И это было чистой правдой. До того, как я сбежала, отец считал, что лучший способ уберечь меня от королевы Нимуэ – выдать меня замуж за члена королевской семьи, правящей на суше. Вот тут-то и появился принц Франко из Лунного королевства. Тем не менее он был вампиром, способным прочитать каждую эмоцию, каждую ложь… Не лучшая партия для кого-то с таким количеством секретов, как у меня. Даже если бы я смогла убедить его жениться на мне, что бы он сделал, узнав, что мой поцелуй способен его убить?
Нет. Брак, романтика, любовь… все это не для меня. Голос Подаксиса смягчается:
– Разве ты не хочешь перестать убегать?
– Я убегаю только тогда, когда меня вот-вот поймают полицейские.
– Ты знаешь, о чем я. Мне казалось, мы приехали сюда, чтобы остепениться и начать новую жизнь.
Я снова и снова верчу вилку в руках, чтобы скрыть, как меня раздражают его вопросы. Чем ближе Подаксис подбирается к правде, тем труднее мне становится дышать.
– Да, знаю, но это не значит, что я должна подлизываться к каждому юноше, который строит мне глазки.
– Мэйзи, твой отец хотел бы, чтобы ты была счастлива…
Вот так просто в моем тщательно построенном фасаде образуется трещина. Прямо в центре моего сердца.
– Чего ты добиваешься, Подаксис? – Мой голос срывается на его имени. – Хочешь, чтобы я признала, что несчастна? Что мне невыносимо грустно?

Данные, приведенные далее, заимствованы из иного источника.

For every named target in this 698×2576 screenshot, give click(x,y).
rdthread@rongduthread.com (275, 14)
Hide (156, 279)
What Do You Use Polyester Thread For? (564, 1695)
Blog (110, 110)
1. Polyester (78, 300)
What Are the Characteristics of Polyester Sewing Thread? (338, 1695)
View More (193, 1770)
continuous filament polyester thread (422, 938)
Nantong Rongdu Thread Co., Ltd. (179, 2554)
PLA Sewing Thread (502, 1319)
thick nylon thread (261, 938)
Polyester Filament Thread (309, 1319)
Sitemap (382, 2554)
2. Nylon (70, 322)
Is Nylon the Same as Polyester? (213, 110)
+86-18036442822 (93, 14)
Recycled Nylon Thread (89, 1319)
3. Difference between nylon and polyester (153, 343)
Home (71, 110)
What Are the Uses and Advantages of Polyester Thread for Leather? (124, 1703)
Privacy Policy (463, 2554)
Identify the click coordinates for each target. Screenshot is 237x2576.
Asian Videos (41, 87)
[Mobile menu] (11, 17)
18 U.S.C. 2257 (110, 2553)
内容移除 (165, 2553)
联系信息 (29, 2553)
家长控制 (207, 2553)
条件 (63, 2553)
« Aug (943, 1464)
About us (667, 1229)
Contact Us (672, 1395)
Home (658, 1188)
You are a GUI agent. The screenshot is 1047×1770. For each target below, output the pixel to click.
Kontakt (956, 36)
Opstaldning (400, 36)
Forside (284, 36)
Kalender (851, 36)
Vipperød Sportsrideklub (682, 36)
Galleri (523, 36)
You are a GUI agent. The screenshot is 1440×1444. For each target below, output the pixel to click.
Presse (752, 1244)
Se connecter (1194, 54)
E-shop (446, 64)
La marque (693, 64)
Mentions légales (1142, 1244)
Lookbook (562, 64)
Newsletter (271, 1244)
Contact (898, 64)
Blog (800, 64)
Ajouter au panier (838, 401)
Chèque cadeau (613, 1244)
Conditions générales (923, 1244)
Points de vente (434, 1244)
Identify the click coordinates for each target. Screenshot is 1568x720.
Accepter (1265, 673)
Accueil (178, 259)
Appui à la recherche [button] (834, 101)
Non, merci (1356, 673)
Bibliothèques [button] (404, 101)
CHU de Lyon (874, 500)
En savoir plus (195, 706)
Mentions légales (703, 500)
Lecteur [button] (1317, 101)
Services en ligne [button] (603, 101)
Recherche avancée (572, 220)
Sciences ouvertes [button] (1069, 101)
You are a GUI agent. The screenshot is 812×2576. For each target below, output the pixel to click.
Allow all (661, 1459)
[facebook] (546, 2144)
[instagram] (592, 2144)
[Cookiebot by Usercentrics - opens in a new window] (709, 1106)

Что я скучаю по отцу и братьям? – Он съеживается, от смущения широко раскрыв глаза, но ничего не говорит. Моя нижняя губа начинает дрожать. – Ты хочешь, чтобы я призналась, что мне одиноко?
– Тебе не обязательно быть одинокой, – шепчет Подаксис. – Я знаю, что меня недостаточно…
– Вполне достаточно, – обрываю я, яростно вытирая скатывающуюся слезу.
– Нет, Мэйзи, недостаточно. Возможно, мы выросли вместе и стали лучшими друзьями, но тебе нужен еще кто-то, кроме меня. Тебе нужны другие друзья. Может быть, даже любимый.
– Ты знаешь, почему мне запрещено влюбляться. Почему я не должна была позволять себе заходить так далеко с Мартином.
Я закрываю глаза и в отчаянии откидываю голову назад. Меня расстраивает не Подаксис, а я сама. Это я пригласила Мартина в свою постель. До побега я снимала свою тюленью шкуру всего нескольких раз, потому что почти не покидала пляжа, на котором провела всю свою жизнь. Я была защищена, хотя даже не знала об этом. А затем приехала сюда, в Люменас, где новые впечатления и ощущения кроются на каждом углу. И узнала многое о существовании того, о чем даже не подозревала. Любопытные вещи, которые я, будучи тюленем, не понимала. Такие вещи, как флирт и занятия любовью просто ради удовольствия, а не для продолжения рода. Пару недель назад я решила, что хочу знать, на что это похоже, а Мартин согласился стать добровольцем. Честно говоря, я была удивлена, насколько быстро он смирился с моими условиями: никаких поцелуев и никаких привязанностей. В соблюдении первого правила он преуспел, но второе явно нарушил и стал слишком настойчивым. Я начинаю подозревать, что значение слова «нет» ему неизвестно.